**PERGUNTAS A RESPONDER**
1) Transcreva, do texto sobre a transparência do Ministério da Saúde na pandemia, o trecho que começa com as palavras "Os entraves à" e termina com "censitário de residência)".
2) No texto sobre a transparência do Ministério da Saúde na pandemia, o que tornou possível detalhar como se manifesta a deterioração da relação do ministério com a imprensa?
3) Dê continuidade ao texto sobre a transparência do Ministério da Saúde na pandemia a partir da última frase apresentada.

**TRECHO DO TEXTO**

O texto identifica problemas em ao menos “sete pontos da transparência do Ministério da Saúde relacionados à pandemia de covid-19, de janeiro a novembro de 2020. Algumas reduziram o acesso direto da sociedade a informações; outras comprometeram o acesso a informações de maneira indireta, mas igualmente grave”.

Os entraves à transparência ativa de dados listados podem ser constatados pela falta de atualização ou de instabilidade em fontes de informações essenciais:

  1. Painel Coronavírus Brasil: instável e em permanente risco de retirada do ar;
    Painel de vírus respiratórios: não é possível saber nem sequer quando foi atualizado pela última vez;
  2. Dados sobre insumos, medicamentos e testes: há painéis atualizados pela última vez em outubro;
  3. Boletins epidemiológicos: há um vácuo de 1 mês entre a edição mais recente e a anterior;
  4. Dados sobre leitos disponíveis: atualizados pela última vez em meados de outubro;
  5. Ausência, nos painéis de consulta a dados, de recortes por gênero e raça/cor (não há sequer possibilidade de aplicação de filtros);
  6. Omissão, nos microdados, de variáveis de localização (CEP ou setor censitário de residência)

Declínio na relação com a imprensa

O documento apresenta o declínio da relação do Ministério da Saúde com a imprensa como um dos pontos de opacidade. A partir de relatos de associados da Abraji (Associação Brasileira de Jornalismo Investigativo, também integrante do Fórum), foi possível detalhar como essa deterioração se manifesta.

A nota mostra, a partir de dados coletados nas agendas públicas de autoridades e meios de comunicação oficiais que a frequência de entrevistas coletivas a respeito da pandemia de covid-19 realizadas pelo Ministério da Saúde decresceu ao longo do ano.

De 23 de janeiro a 23 de maio, a média de intervalo entre duas coletivas era de 1,6 dias. A partir de 23 de maio, a média passou a 4,3 – tendo sido observado um hiato de até 13 dias sem coletivas, entre 29 de outubro e 12 de novembro.

Ainda de acordo com relatos ouvidos por setoristas que atuam na cobertura diária da pandemia, as coletivas também apresentam problemas. “A presença do atual ministro Eduardo Pazuello é rara e, quando ocorre, só é permitido à imprensa o credenciamento de cinegrafistas. O chefe da pasta se limita a fazer declarações e deixa a coletiva sem responder a perguntas”, explica a nota.

**DADOS REGISTRADOS**

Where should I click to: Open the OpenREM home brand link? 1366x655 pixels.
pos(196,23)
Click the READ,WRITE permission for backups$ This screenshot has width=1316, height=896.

**RESPOSTAS DO EXERCÍCIO**
1)
Os entraves à transparência ativa de dados listados podem ser constatados pela falta de atualização ou de instabilidade em fontes de informações essenciais:

  1. Painel Coronavírus Brasil: instável e em permanente risco de retirada do ar;
    Painel de vírus respiratórios: não é possível saber nem sequer quando foi atualizado pela última vez;
  2. Dados sobre insumos, medicamentos e testes: há painéis atualizados pela última vez em outubro;
  3. Boletins epidemiológicos: há um vácuo de 1 mês entre a edição mais recente e a anterior;
  4. Dados sobre leitos disponíveis: atualizados pela última vez em meados de outubro;
  5. Ausência, nos painéis de consulta a dados, de recortes por gênero e raça/cor (não há sequer possibilidade de aplicação de filtros);
  6. Omissão, nos microdados, de variáveis de localização (CEP ou setor censitário de residência)

2) Foram os relatos de associados da Abraji (Associação Brasileira de Jornalismo Investigativo), que também integra o Fórum. Com base nesses relatos, o documento detalhou como essa deterioração se manifesta.

3)
Os dados coletados nas agendas de autoridades do Ministério da Saúde demonstram a ausência frequente do ministro: “[Pazuello] apresenta a proporção mais baixa de participação dentre os três ocupantes da pasta – mesmo considerando o fato de o ministro ter sido diagnosticado com covid-19 em 20 de outubro e permanecido em licença até 10 de novembro, pois no período só foram realizadas duas coletivas sobre a pandemia.”

Outro aspecto levantado pela pesquisa mostra que questões feitas pelos profissionais de imprensa presentes na coletivas são ignoradas. “As respostas tratam de temas não correspondentes às perguntas. A assessoria de comunicação limita ou mesmo impede a apresentação de perguntas complementares para esclarecimento de respostas (o chamado “follow-up”)”.

Na avaliação de Marina Atoji, coordenadora do Fórum de Direito de Acesso a Informações Públicas, os sete pontos apresentados espelham um retrocesso no direito de acesso à informação:

“Em um primeiro momento, a sociedade fica impedida de acessar dados precisos sobre a evolução da doença, já que não há atualização. Em outra camada, a difusão massiva de informações em formato mais acessível fica comprometida, à medida que os jornalistas são impedidos de acompanhar, de forma livre e independente, as ações da pasta, sendo portanto alijados do processo de levar os questionamentos da sociedade às autoridades”, avalia.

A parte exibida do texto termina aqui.